猫 の 帰 る 城




それを機に僕たちは急接近した。


共通点があるというのは恋愛に限らず、関係を築くことにおいてとても重要なのだ。
バイト終わりに一緒に帰るようになったり、彼女の誘いで休みの日には例のハイソな書店に出かけて行って、本棚の前でくだらない会話を楽しんだりするようになった。

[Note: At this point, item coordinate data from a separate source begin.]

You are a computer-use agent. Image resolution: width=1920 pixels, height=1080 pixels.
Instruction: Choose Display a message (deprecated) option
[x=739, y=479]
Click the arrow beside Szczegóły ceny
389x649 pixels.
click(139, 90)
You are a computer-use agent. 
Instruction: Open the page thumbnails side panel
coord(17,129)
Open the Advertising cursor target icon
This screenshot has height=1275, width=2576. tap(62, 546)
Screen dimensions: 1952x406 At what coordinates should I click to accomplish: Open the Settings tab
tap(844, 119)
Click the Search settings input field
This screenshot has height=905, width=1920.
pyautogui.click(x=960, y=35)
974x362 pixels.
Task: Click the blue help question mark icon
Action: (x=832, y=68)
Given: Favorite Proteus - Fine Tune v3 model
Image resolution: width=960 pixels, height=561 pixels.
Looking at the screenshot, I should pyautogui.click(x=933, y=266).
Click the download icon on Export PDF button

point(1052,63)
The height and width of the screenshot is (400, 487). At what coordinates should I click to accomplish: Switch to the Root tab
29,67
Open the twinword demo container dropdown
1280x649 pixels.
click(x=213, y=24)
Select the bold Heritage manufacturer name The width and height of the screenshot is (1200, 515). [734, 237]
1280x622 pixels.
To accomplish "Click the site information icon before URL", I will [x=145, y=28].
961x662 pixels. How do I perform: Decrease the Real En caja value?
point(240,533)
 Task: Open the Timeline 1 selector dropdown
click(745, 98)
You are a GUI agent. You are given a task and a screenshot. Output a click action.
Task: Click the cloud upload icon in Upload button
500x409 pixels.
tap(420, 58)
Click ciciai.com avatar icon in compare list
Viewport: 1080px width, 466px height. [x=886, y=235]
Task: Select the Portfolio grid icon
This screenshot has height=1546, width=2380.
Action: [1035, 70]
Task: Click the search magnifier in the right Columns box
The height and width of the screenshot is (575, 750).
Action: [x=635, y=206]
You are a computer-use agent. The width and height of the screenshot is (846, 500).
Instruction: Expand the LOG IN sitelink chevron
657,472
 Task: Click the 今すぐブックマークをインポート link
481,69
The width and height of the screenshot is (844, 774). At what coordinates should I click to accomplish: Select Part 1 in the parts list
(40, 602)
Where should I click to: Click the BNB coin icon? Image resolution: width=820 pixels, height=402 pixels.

そういうことが何度かあったし、彼女の気持ちに気づかなかったといえば嘘になる。
僕だってそこまで鈍感じゃない。
告白は予期しないことだったけれど。


相変わらず、僕は小夜子との関係を続けていた。

それでも、やはり春になると恋をしたくなる。
小夜子には他に男がいるわけだし、問題はないといえばないのだ。


この短期間に、僕が河口さんと持ったかかわりの中でわかったことは、彼女も本をよく読む子で、僕が好む作家の大ファンであるということ。
ボーイッシュだと思っていた彼女は想像と違って、まじめな、女の子らしい女の子であったということ。

僕は本が大好きで、特に推理小説ばかり読み漁っていた。
彼女もそのあたりの知識は抜かりないようだった。

交わした会話も楽しかったし、話も合うことだろう。


冷静に考えてみた上で、僕はその子と付き合うことにした。